Remember, you already have a SparkContext `sc`, and `numbRDD` available in your workspace.

### Instructions
* Create `map()` transformation that cubes all of the numbers in `numbRDD`.
* Collect the results in a `numbers_all` variable.
* Print the output from `numbers_all` variable.

In [None]:
# Create map() transformation to cube numbers
cubedRDD = numbRDD.map(lambda x: x ** 3)

# Collect the results
numbers_all = cubedRDD.collect()

# Print the numbers from numbers_all
for numb in numbers_all:
	print(numb)

## Filter and Count
The RDD transformation `filter()` returns a new RDD containing only the elements that satisfy a particular function. It is useful for filtering large datasets based on a keyword. For this exercise, you'll filter out lines containing keyword `Spark` from `fileRDD` RDD which consists of lines of text from the README.md file. Next, you'll count the total number of lines containing the keyword `Spark` and finally print the first 4 lines of the filtered RDD.

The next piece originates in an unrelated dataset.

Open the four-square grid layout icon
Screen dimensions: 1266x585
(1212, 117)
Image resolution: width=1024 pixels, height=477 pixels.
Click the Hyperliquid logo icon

Remember, you already have a SparkContext `sc`, `file_path` and `fileRDD` available in your workspace.

### Instructions
* Create `filter()` transformation to select the lines containing the keyword `Spark`.
* How many lines in `fileRDD_filter` contains the keyword `Spark`?
* Print the first four lines of the resulting RDD.

In [None]:
# Filter the fileRDD to select lines with Spark keyword
fileRDD_filter = fileRDD.filter(lambda line: 'Spark' in line)

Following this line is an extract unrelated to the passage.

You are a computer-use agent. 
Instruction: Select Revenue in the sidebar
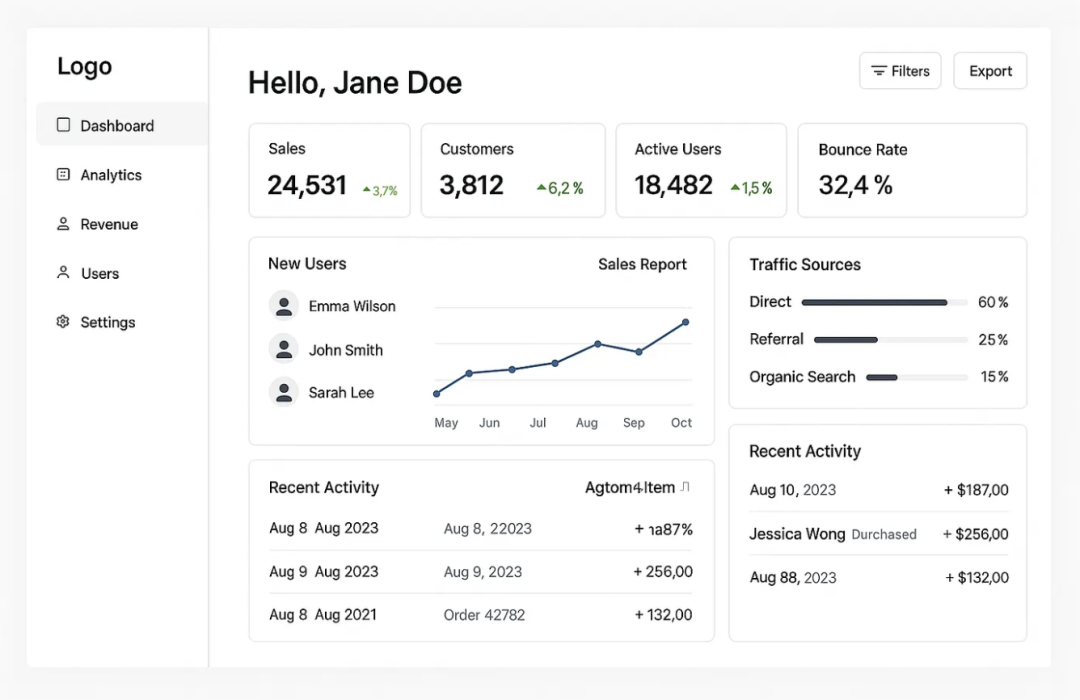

# How many lines are there in fileRDD?
print("The total number of lines with the keyword Spark is", fileRDD_filter.count())

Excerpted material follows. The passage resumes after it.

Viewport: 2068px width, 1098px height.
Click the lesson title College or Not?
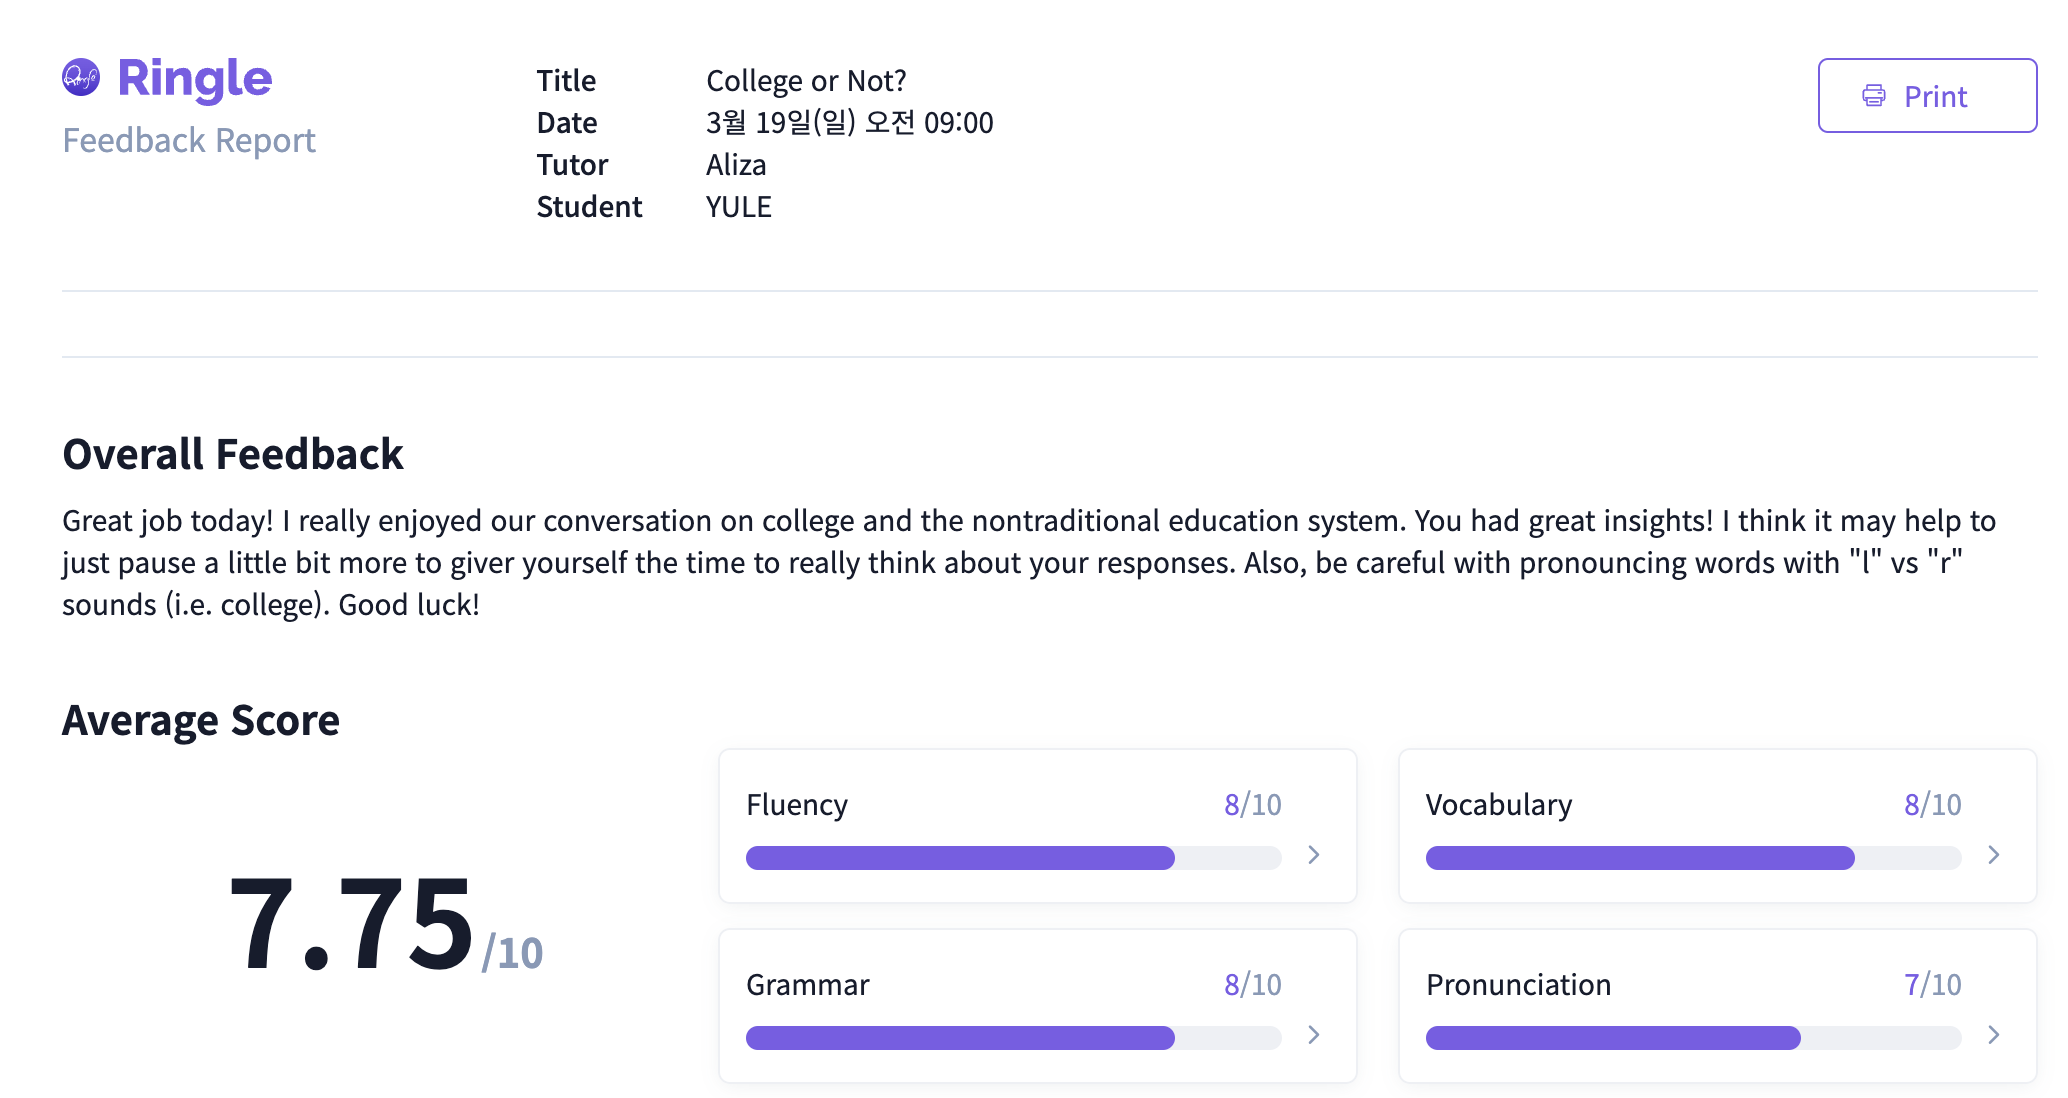(x=806, y=81)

# Print the first four lines of fileRDD
for line in fileRDD_filter.take(4): 
  print(line)

## ReduceBykey and Collect
One of the most popular pair RDD transformations is `reduceByKey()` which operates on key, value (k,v) pairs and merges the values for each key. In this exercise, you'll first create a pair RDD from a list of tuples, then combine the values with the same key and finally print out the result.

Remember, you already have a SparkContext `sc` available in your workspace.

### Instructions
* Create a pair RDD named `Rdd` with tuples (1,2),(3,4),(3,6),(4,5).
* Transform the Rdd with `reduceByKey()` into a pair RDD `Rdd_Reduced` by adding the values with the same key.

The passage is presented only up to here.